▸ **GIVEN EXERCISE**: Lay out the lines of the entries below as a Markdown table with the columns Row and Line, starting at the line containing "The height and width of the screenshot is (460, 637)." and ending at the line containing "tap(114, 678)". Number each row, and leave out blank lines.

▸ **RAW DATA**:
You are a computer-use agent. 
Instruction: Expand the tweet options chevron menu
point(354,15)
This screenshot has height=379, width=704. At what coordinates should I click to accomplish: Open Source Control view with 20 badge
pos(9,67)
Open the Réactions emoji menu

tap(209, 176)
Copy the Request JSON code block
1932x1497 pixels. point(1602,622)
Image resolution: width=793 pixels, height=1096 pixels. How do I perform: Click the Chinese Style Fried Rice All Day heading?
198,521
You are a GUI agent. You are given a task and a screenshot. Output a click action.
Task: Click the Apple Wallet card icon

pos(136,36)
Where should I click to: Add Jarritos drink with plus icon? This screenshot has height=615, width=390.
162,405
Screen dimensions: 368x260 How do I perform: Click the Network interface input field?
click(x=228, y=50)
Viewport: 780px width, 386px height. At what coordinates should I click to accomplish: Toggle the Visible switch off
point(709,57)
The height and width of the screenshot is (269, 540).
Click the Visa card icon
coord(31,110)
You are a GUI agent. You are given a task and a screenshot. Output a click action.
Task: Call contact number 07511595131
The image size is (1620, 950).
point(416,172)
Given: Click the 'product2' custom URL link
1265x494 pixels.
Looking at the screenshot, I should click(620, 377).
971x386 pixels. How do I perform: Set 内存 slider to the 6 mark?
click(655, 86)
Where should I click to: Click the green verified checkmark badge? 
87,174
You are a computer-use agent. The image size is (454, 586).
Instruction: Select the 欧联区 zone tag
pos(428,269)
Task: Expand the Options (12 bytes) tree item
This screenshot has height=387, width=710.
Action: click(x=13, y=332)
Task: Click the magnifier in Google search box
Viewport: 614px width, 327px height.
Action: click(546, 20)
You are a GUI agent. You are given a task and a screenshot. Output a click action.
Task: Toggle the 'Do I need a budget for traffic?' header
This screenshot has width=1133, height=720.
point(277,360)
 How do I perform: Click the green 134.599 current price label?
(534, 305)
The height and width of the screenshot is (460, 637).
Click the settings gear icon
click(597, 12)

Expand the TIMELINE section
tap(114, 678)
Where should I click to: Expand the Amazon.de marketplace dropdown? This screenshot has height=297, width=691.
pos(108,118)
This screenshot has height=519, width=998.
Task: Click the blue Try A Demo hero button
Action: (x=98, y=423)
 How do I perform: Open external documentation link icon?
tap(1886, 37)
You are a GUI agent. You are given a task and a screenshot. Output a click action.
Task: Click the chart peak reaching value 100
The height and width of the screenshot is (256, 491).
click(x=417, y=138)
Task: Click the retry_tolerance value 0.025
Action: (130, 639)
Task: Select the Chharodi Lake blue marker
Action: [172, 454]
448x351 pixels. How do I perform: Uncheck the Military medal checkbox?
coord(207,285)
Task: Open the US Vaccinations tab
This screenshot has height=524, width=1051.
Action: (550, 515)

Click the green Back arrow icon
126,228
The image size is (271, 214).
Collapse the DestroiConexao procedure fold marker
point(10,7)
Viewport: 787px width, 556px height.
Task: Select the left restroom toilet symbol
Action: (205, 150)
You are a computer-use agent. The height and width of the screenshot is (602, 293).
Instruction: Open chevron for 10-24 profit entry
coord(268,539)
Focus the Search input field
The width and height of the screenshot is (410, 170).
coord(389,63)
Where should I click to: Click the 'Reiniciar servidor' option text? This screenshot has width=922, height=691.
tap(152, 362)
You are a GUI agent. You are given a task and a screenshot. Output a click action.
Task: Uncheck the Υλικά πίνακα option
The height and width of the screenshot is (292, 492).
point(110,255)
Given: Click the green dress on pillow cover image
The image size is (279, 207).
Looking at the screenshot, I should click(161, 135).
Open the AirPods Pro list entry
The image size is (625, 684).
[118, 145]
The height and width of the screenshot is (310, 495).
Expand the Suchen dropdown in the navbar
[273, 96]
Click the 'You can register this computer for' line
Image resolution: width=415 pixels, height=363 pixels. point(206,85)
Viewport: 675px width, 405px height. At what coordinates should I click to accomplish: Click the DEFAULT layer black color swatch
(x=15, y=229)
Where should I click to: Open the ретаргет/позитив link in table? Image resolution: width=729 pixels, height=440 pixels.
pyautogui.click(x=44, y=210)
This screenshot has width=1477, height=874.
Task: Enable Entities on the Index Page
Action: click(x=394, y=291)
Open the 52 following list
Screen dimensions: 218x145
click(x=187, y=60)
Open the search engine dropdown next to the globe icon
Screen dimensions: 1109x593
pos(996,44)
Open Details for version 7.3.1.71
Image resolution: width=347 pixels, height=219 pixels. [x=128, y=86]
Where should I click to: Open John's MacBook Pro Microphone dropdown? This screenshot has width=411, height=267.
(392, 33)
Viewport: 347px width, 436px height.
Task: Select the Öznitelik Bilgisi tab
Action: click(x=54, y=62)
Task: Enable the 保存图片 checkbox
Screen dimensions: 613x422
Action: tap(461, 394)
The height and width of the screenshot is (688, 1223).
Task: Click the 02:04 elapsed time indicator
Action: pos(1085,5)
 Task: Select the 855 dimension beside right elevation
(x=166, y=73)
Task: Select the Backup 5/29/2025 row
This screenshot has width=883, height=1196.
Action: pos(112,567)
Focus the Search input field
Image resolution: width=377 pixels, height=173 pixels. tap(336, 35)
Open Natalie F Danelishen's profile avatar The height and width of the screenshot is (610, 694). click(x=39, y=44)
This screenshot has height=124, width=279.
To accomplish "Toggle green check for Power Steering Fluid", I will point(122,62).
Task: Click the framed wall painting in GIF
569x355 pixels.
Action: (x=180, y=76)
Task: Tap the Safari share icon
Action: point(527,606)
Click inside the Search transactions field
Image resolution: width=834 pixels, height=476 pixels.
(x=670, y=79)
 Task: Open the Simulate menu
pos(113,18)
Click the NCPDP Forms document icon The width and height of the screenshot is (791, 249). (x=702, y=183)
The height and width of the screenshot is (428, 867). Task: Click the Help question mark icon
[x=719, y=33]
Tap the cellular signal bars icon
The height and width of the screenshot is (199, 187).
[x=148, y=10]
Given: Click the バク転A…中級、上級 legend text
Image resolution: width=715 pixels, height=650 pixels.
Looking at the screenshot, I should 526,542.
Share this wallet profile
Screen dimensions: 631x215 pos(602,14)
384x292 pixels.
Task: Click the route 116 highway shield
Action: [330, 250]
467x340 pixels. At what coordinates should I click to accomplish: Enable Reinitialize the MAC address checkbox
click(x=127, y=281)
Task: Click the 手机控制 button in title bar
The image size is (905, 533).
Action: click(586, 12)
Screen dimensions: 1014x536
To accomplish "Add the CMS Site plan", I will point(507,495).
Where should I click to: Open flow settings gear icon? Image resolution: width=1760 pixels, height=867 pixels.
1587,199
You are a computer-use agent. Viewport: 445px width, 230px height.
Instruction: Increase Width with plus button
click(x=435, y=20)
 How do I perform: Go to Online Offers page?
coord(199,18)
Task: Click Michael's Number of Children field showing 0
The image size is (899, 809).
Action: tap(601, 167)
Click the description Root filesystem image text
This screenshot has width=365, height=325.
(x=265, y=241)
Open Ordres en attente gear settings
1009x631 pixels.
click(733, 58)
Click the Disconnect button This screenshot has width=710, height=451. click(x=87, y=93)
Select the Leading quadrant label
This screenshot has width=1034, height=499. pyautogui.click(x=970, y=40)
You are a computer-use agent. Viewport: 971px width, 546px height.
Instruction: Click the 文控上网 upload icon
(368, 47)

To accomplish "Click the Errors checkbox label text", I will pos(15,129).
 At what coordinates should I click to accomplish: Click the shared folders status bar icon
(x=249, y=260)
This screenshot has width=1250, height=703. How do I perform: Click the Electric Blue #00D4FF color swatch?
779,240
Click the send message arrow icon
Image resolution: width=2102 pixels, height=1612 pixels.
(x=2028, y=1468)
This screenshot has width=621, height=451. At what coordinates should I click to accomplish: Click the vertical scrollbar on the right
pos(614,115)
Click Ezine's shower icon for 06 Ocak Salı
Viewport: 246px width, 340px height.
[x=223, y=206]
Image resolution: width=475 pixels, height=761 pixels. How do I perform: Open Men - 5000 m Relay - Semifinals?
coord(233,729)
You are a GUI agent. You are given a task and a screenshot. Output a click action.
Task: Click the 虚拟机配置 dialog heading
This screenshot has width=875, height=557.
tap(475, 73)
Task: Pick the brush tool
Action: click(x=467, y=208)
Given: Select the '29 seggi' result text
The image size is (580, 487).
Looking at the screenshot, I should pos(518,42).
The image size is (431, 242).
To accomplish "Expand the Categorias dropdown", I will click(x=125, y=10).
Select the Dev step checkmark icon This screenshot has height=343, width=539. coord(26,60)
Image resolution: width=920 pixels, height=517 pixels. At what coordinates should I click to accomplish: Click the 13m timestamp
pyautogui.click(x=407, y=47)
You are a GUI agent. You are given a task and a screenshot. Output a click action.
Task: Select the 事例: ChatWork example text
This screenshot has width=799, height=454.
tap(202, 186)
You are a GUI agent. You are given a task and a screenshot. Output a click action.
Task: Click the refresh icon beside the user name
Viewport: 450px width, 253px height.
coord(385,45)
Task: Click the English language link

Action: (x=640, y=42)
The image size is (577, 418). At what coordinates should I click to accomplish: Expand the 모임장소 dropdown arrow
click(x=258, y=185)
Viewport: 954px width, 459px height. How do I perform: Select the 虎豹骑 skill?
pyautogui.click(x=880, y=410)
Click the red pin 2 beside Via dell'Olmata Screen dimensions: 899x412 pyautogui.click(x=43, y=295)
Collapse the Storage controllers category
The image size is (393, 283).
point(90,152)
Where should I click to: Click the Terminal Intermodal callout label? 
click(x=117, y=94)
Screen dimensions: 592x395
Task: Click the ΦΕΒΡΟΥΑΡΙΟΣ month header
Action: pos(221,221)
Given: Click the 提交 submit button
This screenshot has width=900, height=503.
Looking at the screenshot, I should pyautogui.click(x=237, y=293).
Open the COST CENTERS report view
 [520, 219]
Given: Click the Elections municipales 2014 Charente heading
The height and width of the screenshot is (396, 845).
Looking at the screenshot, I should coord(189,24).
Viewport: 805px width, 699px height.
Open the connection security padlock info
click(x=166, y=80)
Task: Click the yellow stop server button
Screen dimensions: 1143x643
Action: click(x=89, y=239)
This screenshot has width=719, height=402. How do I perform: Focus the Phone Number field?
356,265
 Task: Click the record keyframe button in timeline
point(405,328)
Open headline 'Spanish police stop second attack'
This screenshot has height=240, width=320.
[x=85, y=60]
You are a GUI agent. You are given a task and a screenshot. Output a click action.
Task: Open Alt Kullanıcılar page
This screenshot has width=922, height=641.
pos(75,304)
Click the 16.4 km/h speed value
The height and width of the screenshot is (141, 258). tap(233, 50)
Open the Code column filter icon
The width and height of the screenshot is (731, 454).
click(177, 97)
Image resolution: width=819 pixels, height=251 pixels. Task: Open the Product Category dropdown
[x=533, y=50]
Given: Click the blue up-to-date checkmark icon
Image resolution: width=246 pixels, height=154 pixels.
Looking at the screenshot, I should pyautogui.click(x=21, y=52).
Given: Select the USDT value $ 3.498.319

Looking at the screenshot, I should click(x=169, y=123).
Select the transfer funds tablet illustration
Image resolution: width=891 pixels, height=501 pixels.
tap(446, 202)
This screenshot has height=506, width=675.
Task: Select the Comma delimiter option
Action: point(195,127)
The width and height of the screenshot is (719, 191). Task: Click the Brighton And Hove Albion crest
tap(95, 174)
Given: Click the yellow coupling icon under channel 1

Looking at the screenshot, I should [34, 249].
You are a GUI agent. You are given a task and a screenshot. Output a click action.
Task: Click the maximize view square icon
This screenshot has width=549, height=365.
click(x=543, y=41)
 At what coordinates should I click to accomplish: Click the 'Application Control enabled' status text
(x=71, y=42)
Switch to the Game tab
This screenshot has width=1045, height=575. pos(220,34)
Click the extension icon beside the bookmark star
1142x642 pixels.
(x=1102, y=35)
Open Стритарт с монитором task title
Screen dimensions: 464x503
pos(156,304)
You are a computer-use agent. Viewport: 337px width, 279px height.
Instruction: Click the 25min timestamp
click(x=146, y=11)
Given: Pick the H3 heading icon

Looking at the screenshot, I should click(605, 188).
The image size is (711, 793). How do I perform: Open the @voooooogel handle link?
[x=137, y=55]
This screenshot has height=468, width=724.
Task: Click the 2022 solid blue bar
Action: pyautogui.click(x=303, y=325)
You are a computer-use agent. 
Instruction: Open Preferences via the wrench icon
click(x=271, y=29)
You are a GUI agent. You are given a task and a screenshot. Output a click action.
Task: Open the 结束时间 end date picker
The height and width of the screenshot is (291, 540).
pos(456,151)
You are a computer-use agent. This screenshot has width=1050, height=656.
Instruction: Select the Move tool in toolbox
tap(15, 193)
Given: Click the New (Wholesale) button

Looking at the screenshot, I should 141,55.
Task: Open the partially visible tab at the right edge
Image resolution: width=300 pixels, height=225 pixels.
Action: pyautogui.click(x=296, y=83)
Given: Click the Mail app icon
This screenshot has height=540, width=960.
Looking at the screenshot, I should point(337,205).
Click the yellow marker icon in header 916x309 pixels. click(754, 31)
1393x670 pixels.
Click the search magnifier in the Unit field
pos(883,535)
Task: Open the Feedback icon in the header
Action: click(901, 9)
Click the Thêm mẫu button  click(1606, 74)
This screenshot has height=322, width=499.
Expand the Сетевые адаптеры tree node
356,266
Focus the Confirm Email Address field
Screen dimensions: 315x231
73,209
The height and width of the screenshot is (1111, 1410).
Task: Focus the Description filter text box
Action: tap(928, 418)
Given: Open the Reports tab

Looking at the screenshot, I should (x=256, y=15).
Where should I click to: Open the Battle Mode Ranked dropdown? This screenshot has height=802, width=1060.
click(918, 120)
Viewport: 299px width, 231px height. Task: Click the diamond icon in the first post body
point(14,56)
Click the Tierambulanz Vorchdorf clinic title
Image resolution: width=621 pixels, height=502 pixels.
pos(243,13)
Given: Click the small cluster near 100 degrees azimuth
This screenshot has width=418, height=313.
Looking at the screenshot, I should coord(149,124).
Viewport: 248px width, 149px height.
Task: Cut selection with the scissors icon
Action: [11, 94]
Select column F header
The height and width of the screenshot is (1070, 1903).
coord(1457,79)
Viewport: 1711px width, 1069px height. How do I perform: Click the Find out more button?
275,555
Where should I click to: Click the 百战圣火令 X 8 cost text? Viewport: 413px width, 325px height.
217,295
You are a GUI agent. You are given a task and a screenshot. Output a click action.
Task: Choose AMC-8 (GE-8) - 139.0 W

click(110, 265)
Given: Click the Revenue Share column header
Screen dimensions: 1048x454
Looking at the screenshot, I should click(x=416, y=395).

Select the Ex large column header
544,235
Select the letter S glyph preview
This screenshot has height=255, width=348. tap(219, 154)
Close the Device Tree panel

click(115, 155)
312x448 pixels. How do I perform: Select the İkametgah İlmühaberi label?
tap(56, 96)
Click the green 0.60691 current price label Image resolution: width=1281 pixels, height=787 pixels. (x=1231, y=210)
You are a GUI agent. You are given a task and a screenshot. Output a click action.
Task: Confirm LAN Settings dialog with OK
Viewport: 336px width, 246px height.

▸ **REPLY**:
| Row | Line |
|---|---|
| 1 | The height and width of the screenshot is (460, 637). |
| 2 | Click the settings gear icon |
| 3 | click(597, 12) |
| 4 | Expand the TIMELINE section |
| 5 | tap(114, 678) |